Once she got out there, she really felt that that was a good thing for her, that it was healthy, that she liked working with the animals.
She just decided that she was gonna make this work.
She had 3 young girls.
She put them all through college.
I think on her will she made all that happen.
She makes reference to the fact that had she either gone back to Sweden or continued to live in the town, she would be agonizing over his death.
Whereas out on the homestead, she was so busy that she felt that it helped her get over the fact that the love of her life was gone.
♪ ♪ (narrator) The Homestead Act made it possible for many disenfranchised people to finally own land-- women, freed slaves, immigrants, urban poor, even eventually Confederate soldiers.
But one group was not permitted to file a homestead claim-- Native Americans.
(flute plays softly) (man, as Robert Little Bird) "In 1888, the government wanted us to quit living in tipis and to build log houses.
Up to this time, we were healthy, and strong but after that many became sick and weak.
The government gave each Indian family 5 to 10 head of cattle.
We got along nicely.
All the Indians had cattle and horses.
After the reservation was opened up to white people in 1915, the government and the white people soon forced us out of the cattle business.
The government encouraged us to lease or sell our cattle and horses.
We no longer did any work, and hard times came upon us."
♪ ♪ (narrator) Following the 1862 Dakota Conflict, starvation among the Dakota Indians on the Santee reservation in Nebraska led a determined group to force the government to examine that prohibition.
♪ ♪ Many of the Dakota were Christians.
So at one point, 24 families from Santee reservation, Christian families, just got up and moved along with their minister up to the area of what is now Flandreau, South Dakota, and they just settled there.
They said that they weren't gonna go back to Santee because people died there, and they were trying to become farmers, and they were trying to be civilized, they were trying to be good Christians.
And the question arose, can they homestead?
And there was a big debate that went back and forth in the Dakotas as well as in Congress and at the Bureau of Indian Affairs, and the issue was, Indians weren't people.
They had no standing in law so how could they possible file on a homestead?
Even though, of course, we would let foreigners do it.
Eventually somebody finally said why don't we just be logical?
We want them to assimilate, don't we?
And so they allowed them to take homesteads if they agreed to give up being Indian-- that they would have to renounce their tribalism.

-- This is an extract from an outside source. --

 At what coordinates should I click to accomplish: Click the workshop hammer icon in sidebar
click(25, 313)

So 23 or 24 people went to Yankton, which was then the capitol, and filed, agreeing to give up their Indian citizenship and to just be like other Americans.
They filed around Flandreau.
They became taxpayers, private property owners, so you had the curious thing of Indians taking advantage of the Act and the United States deciding that they were people.

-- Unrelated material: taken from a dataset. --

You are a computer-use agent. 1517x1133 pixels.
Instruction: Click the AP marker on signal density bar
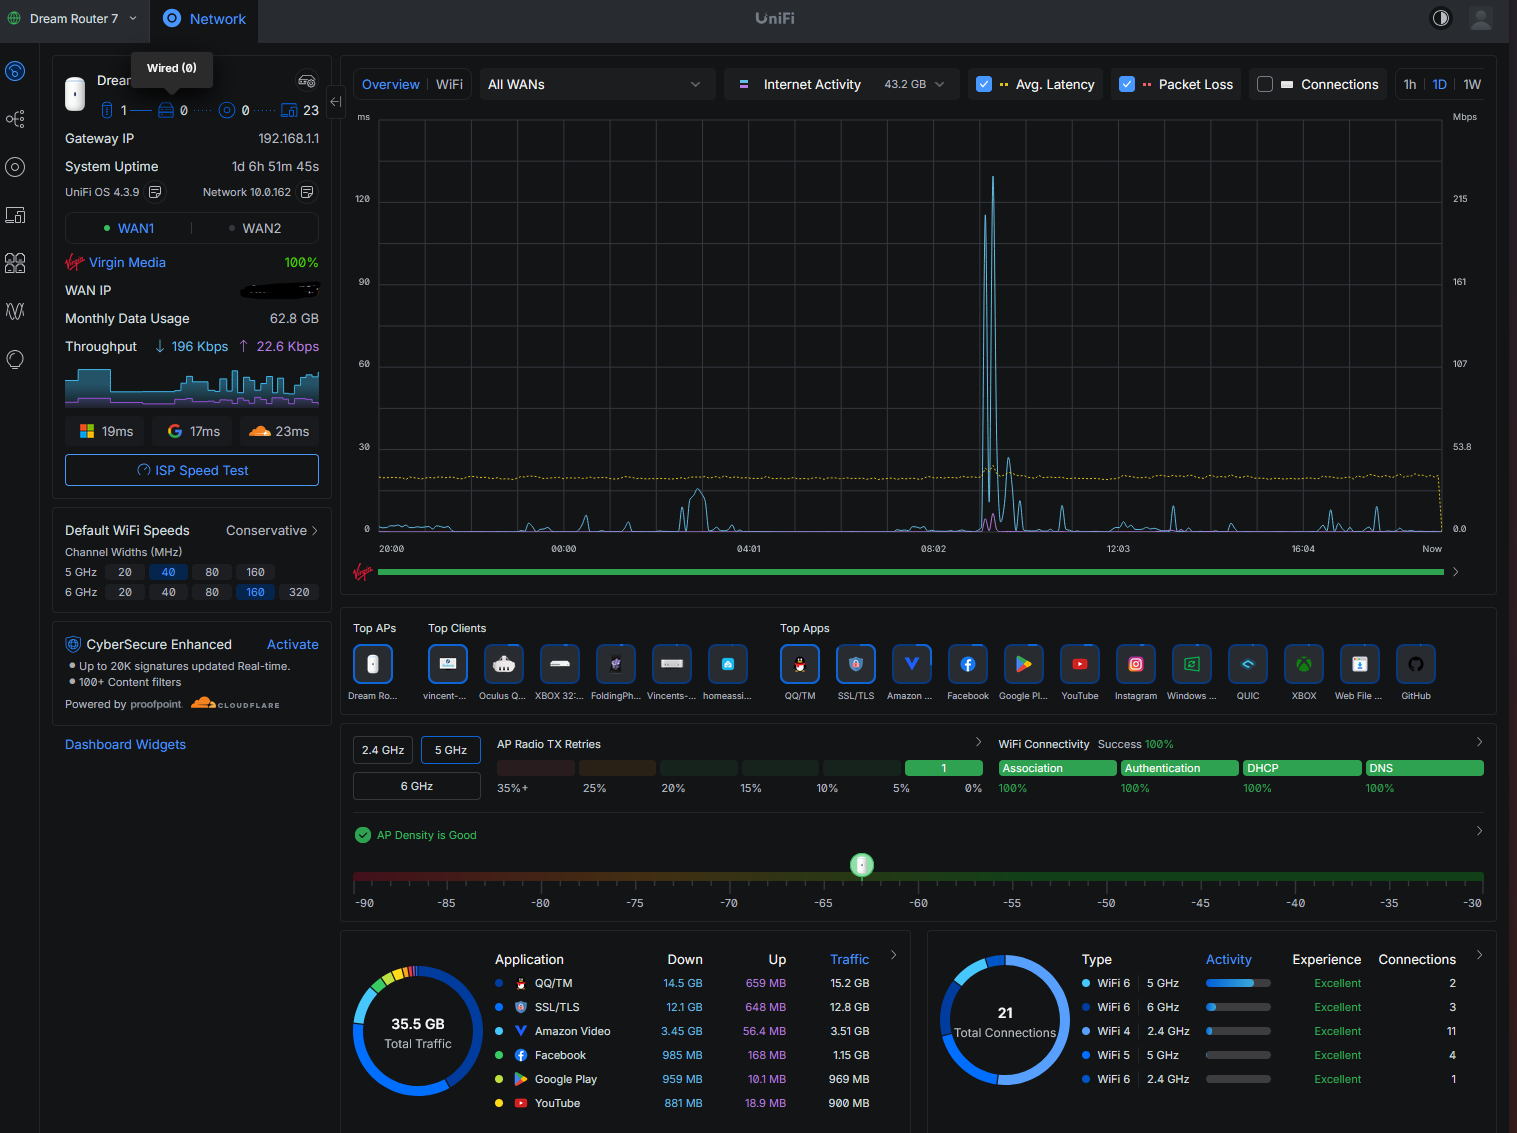coord(862,865)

One of the reasons they were allowed to do that was because some of the non Indians, the German Russians in the area who had been homesteading already, said they really wanted the Dakotah to be their neighbors.
They were good neighbors, in fact, they were way better than the Norwegians.
♪ ♪ (narrator) In order to "prove up" or gain final title to their land, homesteaders had to build a residence at least 12 x 14 feet and live on the land the required number of years, break a specified percentage of land, and plant a harvestable crop.
For some, starting out with very few resources, this could seem like an insurmountable task requiring unremitting labor.
My great grandfather left Russia.
He was secretly taken out.
My great grandmother had no say in the matter.
She followed to the United States with her two children in tow.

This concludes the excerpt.